La porte se referma aussi vite qu’elle s’était ouverte sur l’odeur du désinfectant de l’hôpital et la voix aiguë et moqueuse de Diane.
Le surnom de “Félicité” dont on avait affublé Filiz, avec cette ironie particulière propre aux poitrinaires, avait quelque chose d’agressif dans son absurdité. Avec son statut de réfugié politique, son doctorat d’histoire et les gros bouquins entassés dans sa chambre, elle avait aux yeux des malades le statut peu apprécié d’une intellectuelle. “Ah ! cette Félicité, disait Diane, c’est plus amusant de lire un livre d’oncologie que de bavarder avec elle. Il faut lui arracher les mots à la pince à épiler.”
Pauvre Félicité ! Elle a fait deux ans de prison dans son pays. Elle est toujours fourrée dans ses livres et en deux ans elle a été incapable d’apprendre à parler allemand sans accent !
Filiz se leva lourdement. Sa longue maladie – double pneumonie et asthme chronique – lui avait appris à économiser ses forces. Elle avait fini par se soumettre aux caprices de son corps endolori.

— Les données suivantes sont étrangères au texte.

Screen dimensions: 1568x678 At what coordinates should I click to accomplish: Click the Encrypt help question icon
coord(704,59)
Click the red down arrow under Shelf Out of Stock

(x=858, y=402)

Depuis huit mois qu’elle était à l’hôpital, c’était la première fois qu’on l’autorisait à sortir. Le nom de “Filiz Kumcuog˘lu” figurait sur la liste des malades en phase d’amélioration et ayant la permission de sortir deux heures le samedi. L’infirmière qui assurait la garde de nuit avait examiné son dossier médical et lui avait permis d’accéder à la plus grande aventure de la vie de l’hôpital. Elle avait transmis l’information dès le lundi. On préparait à Filiz “une grande surprise”. L’AMAZONE EXPRESS ! Elle avait acquis le droit d’entrer dans le secret des malades du troisième étage et de monter dans le fameux express. A vrai dire, Filiz n’en avait aucune envie. Au mieux, on irait boire un verre ou deux au village de T., la seule agglomération à trente kilomètres à la ronde. Peut-être rencontrerait-on des jeunes gens du village ou des hommes en fin de traitement au sanatorium. Que pouvait-on faire d’autre au cœur d’une forêt profonde ?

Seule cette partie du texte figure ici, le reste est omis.